TEXT BLOCK:
########

When the US subprime mortgage crisis spread to the U.K., causing a liquidity crisis in the banking industry and triggering a run on the British bank Northern Rock, Darling allowed the Bank of England to bail it out.

His stint in the Treasury ended when Labour lost the general election in 2010. Darling later led the Better Together campaign, a cross-party group that successfully campaigned for Scotland to remain part of the U.K. in the 2014 independence referendum. Darling became a member of the upper House of Lords in 2015.

“Alistair lived a life devoted to public service,” current Labour Party leader Keir Starmer said in a statement. “He will be remembered as the chancellor whose calm expertise and honesty helped to guide Britain through the tumult of the global financial crisis. He was a lifelong advocate for Scotland and the Scottish people and his greatest professional pride came from representing his constituents in Edinburgh.”

After becoming a member of Parliament in 1987, Darling rose quickly through the Labour ranks and became a key ally of Tony Blair and Brown as they sought to modernize the party and transform it into New Labour, going on to win a landslide victory in 1997. 

“I consider myself incredibly fortunate to have benefited from Alistair’s counsel and friendship,” Starmer added. “He was always at hand to provide advice built on his decades of experience – always with his trademark wry, good humor.”

########

EXERCISE DATA:
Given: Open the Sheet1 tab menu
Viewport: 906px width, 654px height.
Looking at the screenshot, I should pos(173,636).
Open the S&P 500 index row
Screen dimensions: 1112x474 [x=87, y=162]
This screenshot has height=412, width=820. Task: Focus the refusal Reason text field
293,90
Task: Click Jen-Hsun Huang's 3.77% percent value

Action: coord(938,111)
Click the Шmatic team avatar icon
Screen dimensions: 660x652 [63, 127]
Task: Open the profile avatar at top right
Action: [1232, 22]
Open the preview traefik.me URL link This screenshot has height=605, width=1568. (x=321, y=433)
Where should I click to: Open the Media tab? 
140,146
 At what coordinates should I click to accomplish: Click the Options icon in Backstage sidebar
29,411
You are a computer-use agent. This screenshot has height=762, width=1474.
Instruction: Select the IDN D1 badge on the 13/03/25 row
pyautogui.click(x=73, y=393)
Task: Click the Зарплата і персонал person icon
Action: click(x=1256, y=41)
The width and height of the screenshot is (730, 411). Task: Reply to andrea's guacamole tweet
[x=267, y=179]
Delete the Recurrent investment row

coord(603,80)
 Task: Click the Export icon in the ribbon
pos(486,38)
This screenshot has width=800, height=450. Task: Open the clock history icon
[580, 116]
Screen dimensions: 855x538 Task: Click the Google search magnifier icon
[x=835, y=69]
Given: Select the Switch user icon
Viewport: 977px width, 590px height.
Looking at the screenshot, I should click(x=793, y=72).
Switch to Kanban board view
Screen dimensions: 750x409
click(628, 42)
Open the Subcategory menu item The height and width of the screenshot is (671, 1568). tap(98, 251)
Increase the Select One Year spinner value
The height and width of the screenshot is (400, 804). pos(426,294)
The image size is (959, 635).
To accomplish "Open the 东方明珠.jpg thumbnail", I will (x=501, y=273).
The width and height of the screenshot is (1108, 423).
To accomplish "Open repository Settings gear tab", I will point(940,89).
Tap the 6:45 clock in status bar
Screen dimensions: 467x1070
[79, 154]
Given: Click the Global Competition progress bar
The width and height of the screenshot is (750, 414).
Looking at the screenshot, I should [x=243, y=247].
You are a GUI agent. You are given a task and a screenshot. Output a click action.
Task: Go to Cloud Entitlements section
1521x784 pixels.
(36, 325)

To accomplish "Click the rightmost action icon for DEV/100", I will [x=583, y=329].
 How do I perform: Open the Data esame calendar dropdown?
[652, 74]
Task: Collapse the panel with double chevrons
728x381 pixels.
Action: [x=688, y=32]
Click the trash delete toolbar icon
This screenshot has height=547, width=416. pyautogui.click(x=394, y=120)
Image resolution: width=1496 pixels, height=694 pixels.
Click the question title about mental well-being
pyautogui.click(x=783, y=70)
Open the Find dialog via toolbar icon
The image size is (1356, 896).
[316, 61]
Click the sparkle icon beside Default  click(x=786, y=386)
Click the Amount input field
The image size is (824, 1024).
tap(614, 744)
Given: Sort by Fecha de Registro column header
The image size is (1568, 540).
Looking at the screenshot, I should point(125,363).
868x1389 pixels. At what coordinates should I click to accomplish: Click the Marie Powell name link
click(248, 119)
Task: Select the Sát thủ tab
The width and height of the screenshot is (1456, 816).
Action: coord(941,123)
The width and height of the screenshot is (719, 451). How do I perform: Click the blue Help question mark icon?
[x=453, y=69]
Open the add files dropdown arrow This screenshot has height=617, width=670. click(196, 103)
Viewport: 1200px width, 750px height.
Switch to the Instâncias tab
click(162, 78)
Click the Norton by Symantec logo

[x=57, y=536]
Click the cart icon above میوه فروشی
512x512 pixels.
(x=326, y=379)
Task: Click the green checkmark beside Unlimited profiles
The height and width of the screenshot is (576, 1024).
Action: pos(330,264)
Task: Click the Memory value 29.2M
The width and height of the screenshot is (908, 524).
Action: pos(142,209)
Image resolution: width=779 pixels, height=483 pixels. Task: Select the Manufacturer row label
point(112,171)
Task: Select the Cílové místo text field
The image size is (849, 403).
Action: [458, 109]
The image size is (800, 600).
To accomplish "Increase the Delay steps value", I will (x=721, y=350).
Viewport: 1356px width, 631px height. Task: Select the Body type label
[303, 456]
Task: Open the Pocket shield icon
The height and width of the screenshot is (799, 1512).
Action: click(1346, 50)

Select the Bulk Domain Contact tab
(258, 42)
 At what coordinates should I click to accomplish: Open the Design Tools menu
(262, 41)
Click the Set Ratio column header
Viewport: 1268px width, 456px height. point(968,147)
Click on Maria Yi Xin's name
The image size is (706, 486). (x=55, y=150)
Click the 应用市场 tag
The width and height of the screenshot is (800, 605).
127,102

########

EXERCISE SET:
[A] Translate this sentence from the text about Alistair Darling into Spanish: "Darling became a member of the upper House of Lords in 2015."
[B] Copy the part of the text about Alistair Darling from "When the US" to "Lords in 2015." word for word.

TASK-BY-TASK SOLUTIONS:
[A] Darling se convirtió en miembro de la Cámara alta de los Lores en 2015.

[B]
When the US subprime mortgage crisis spread to the U.K., causing a liquidity crisis in the banking industry and triggering a run on the British bank Northern Rock, Darling allowed the Bank of England to bail it out.

His stint in the Treasury ended when Labour lost the general election in 2010. Darling later led the Better Together campaign, a cross-party group that successfully campaigned for Scotland to remain part of the U.K. in the 2014 independence referendum. Darling became a member of the upper House of Lords in 2015.